(I've had a problem with this mail list and this is the third time I've posted 
this - apologies if you got them all)
I'm thinking about the idea of 'static' in Java and C++ (just in the per-class 
sense), and the idea from Eleanor Rosch of the typicality of concepts. Is 
static an all-or-nothing idea, or are some examples of static more typical than 
others? Especially for students.
Is there any source code repository analysis which could be used to say what 
'typical' uses of static are?
Or is it just used all over the place whenever needed?
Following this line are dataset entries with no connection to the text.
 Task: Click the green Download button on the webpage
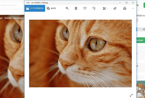pos(141,40)
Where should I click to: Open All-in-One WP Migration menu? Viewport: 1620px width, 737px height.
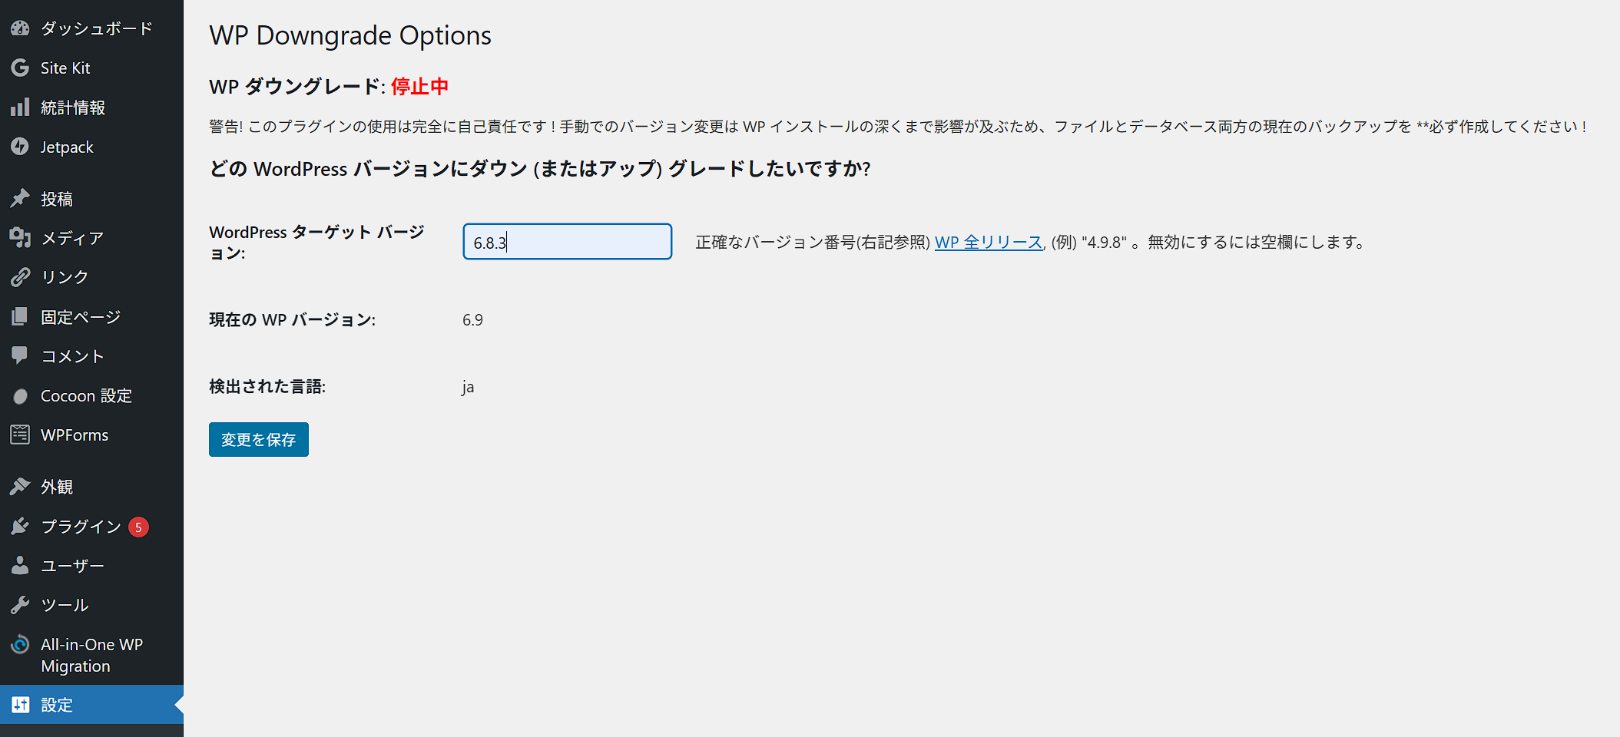click(91, 656)
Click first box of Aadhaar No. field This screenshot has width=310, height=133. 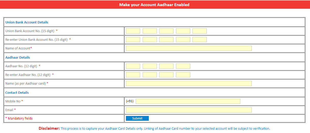pos(133,66)
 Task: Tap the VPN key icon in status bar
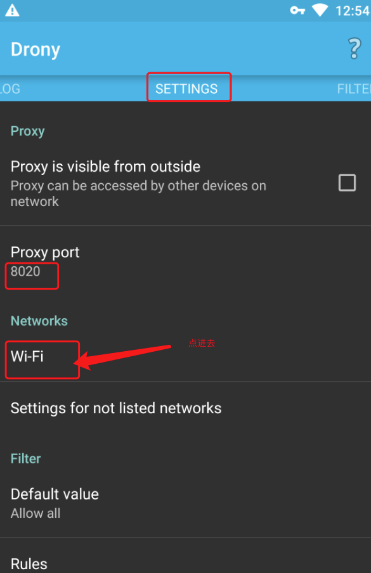(297, 10)
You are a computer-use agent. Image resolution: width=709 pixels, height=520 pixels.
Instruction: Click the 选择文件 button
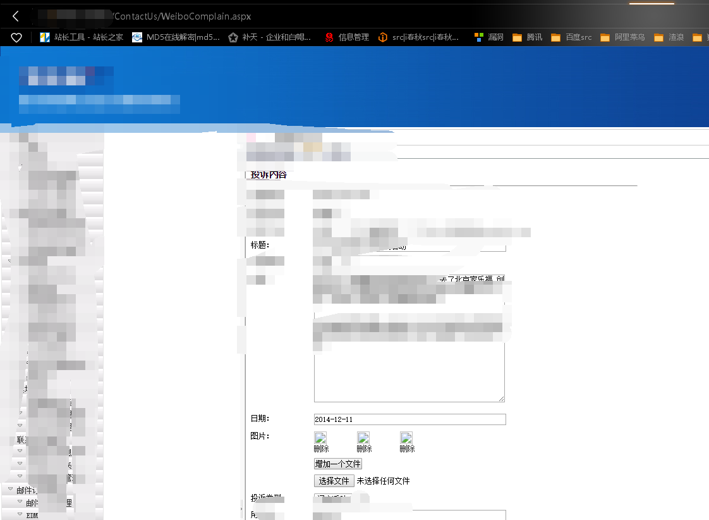(x=334, y=481)
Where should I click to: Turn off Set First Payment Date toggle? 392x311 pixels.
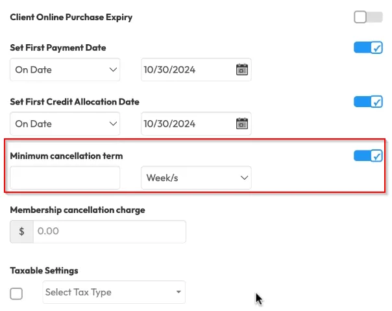pyautogui.click(x=368, y=47)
Any 'non-typical' uses of static?
What about the use of a class with static members and no public constructor as 
a way of implementing the singleton design class? Would that be non-typical? 
Why, exactly?
I have a partial answer - yes. This is that the typical use is to make class 
members per-class and not per-object. One non-typical use is in classes which 
only have static members and which do not instantiate objects - such as the 
Math class. This is a kludge which re-uses the class concept (modelling 
real-world objects) to make a module. having a Math object doesn't make sense, 
but having a module where all math-related stuff goes does make sense.

And another non-typical use is to implement the singleton pattern, where you 
want one, and only one, object. But because this does still relate to the 
class/object idea, it is more typical than the module version.

Any more non-typical uses of static?